第192話 片田舎のおっさん、話し込む
「お久しぶりです。奇遇ですね」
「いや本当にね。買い物かい?」
俺に気付いたスレナは一瞬ぎょっとした表情を見せたが、すぐに態勢を持ち直した。この辺りの切り替えの早さはアリューシアにも通ずるものがあるね。二人ともそうなんだけど、何らかの事態に直面して焦ることはあれど、次の瞬間には少なくとも外面は整っている。俺には難しい芸当だ。
「ええ、冬物が大分傷んできたので、いっそ新調も視野にと」
「なるほどね」
声を掛けた時、スレナは厚手のジャケットを手に持ってその感触を確かめていた。きっと冬物の仕入れだろうと当たりを付けてみたのだが、どうやら正解だったらしい。
基本的に俺のような平民は、同じ服を長期間使うことが多い。単純に買い替えるための金が勿体ないし、修繕する方が安上がりだからだ。
その分新しく買う時は生地や縫製、値段なんかを吟味して少しでも長く使えそうなものを選ぶ。そもそも片田舎に住んでいると衣料品の仕入れにも苦労するので、一回のチャンスでなるべく長持ちしそうな服を選びたいわけだな。

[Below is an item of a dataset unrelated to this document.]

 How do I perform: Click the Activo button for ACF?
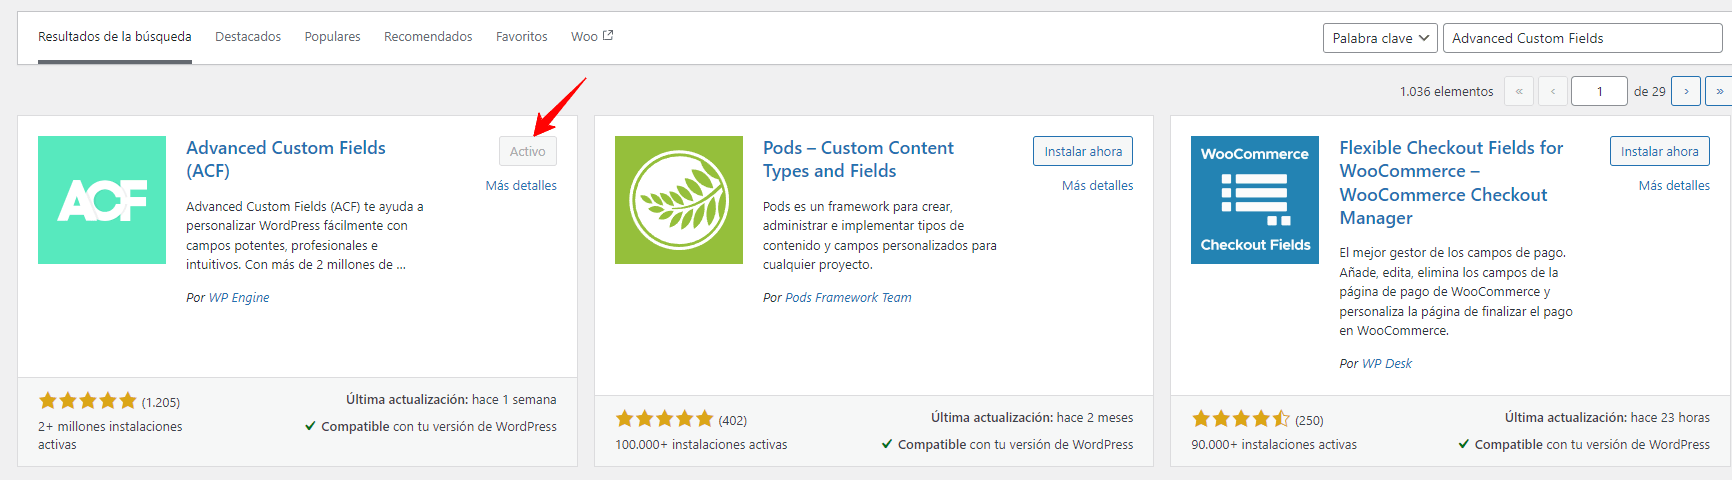click(528, 151)
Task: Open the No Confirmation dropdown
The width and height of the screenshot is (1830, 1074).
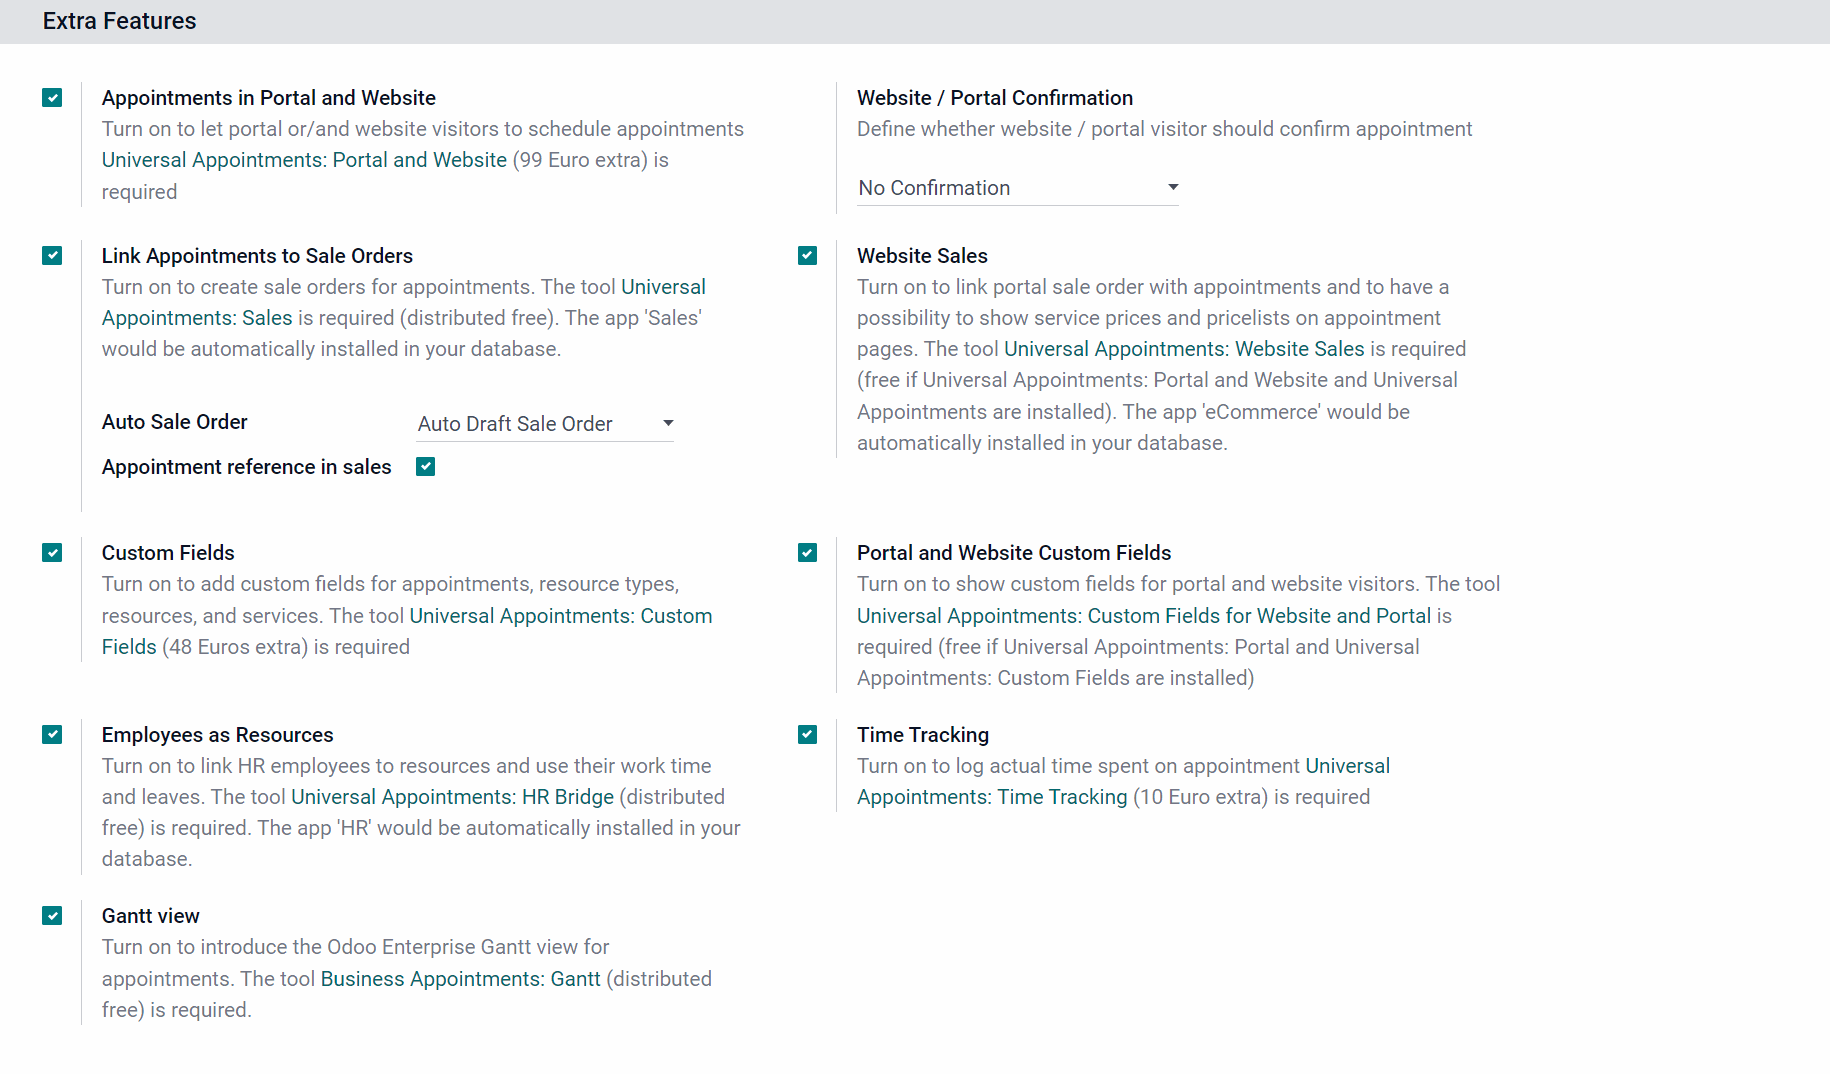Action: click(x=1018, y=188)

これが都会に住む金持ちや貴族様だとまた違うんだろうけどね。聞く話によると、煌びやかな服を一回の夜会で使い捨てるような人も世の中には居るらしい。俺には到底信じられん話である。
で、スレナに関して言えば間違いなく金は持っている。ゼノ・グレイブル製の剣の製作費をポンと出してしまえるところからもそれは明らかだ。なんてったって冒険者の最上位だから、その収入は俺なんかよりも遥かに多いだろう。
ただ、だからと言ってむやみやたらに浪費しているようには思えない。今だってじっくり見極めようとしているから、とりあえず買うだけ買って後で考える、みたいなことはしない様子。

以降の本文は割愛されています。